### WORK INSTRUCTION:
Copy the lines below, please, starting with the one that contains "Task: Open the recent locations chevron" and ending with the last. Pictures stay out.

### AVAILABLE DATA:

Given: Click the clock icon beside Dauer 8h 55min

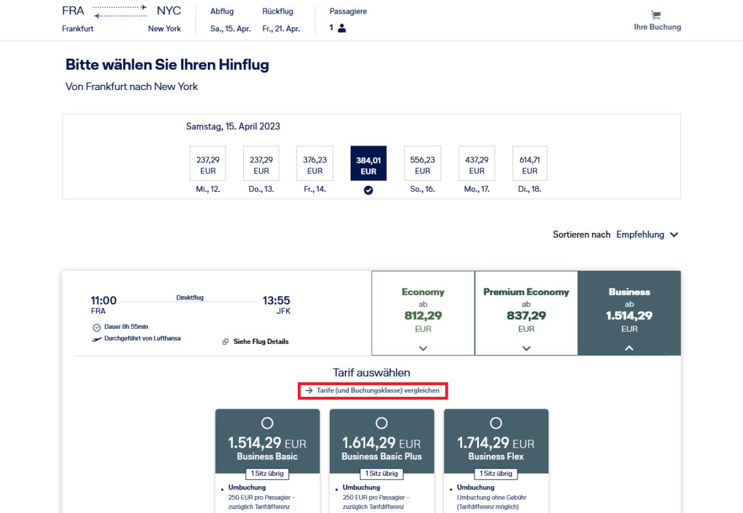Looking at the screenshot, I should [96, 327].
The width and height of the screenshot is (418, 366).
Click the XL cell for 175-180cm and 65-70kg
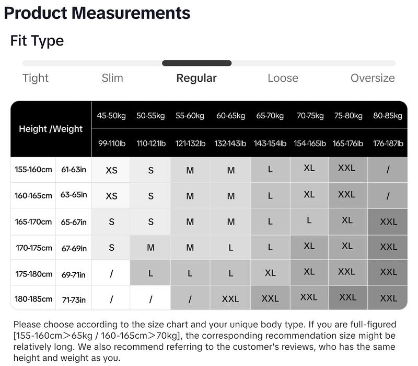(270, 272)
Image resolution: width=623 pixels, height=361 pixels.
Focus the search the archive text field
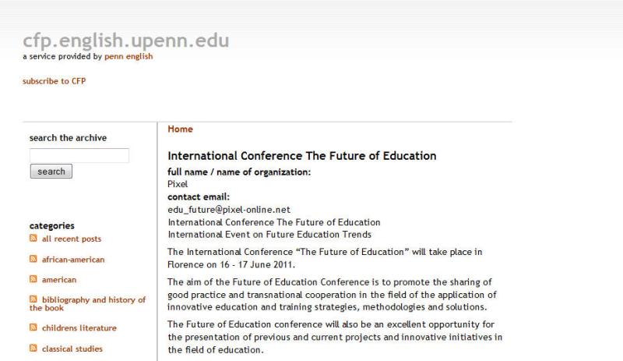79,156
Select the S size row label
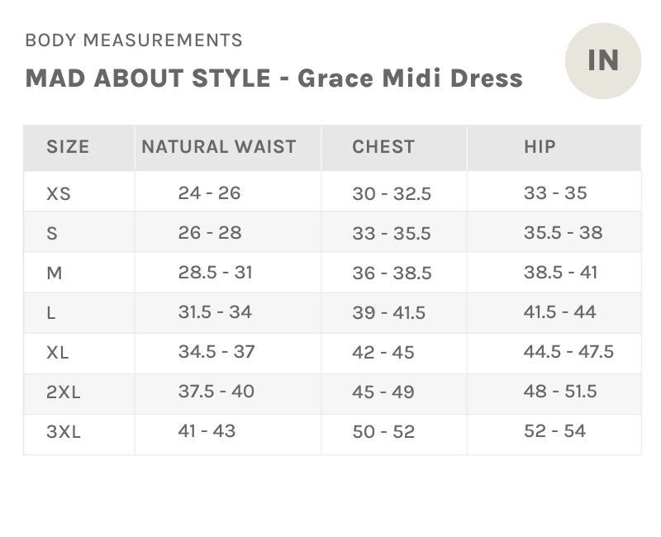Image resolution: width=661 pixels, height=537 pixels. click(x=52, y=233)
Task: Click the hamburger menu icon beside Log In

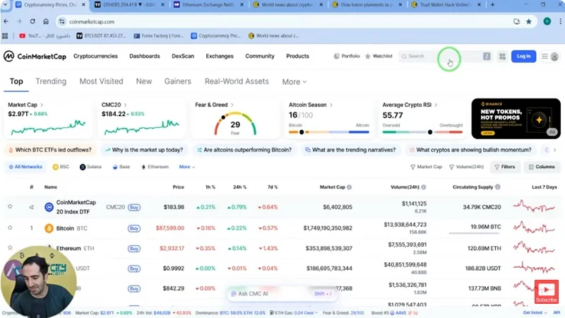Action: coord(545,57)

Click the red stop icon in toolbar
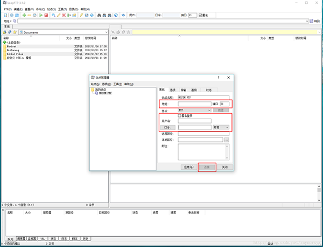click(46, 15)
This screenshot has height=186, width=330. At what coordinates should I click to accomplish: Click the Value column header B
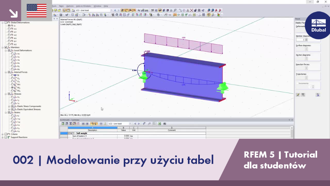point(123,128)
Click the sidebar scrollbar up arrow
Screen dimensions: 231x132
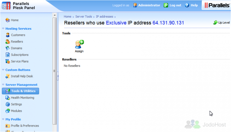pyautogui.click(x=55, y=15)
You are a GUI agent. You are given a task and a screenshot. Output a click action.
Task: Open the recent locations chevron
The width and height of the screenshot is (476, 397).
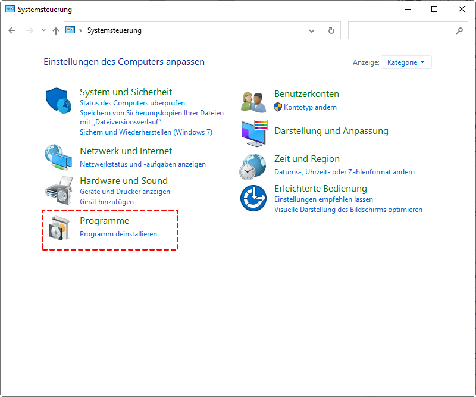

### RESPONSE:
Task: Open the recent locations chevron
The width and height of the screenshot is (476, 397).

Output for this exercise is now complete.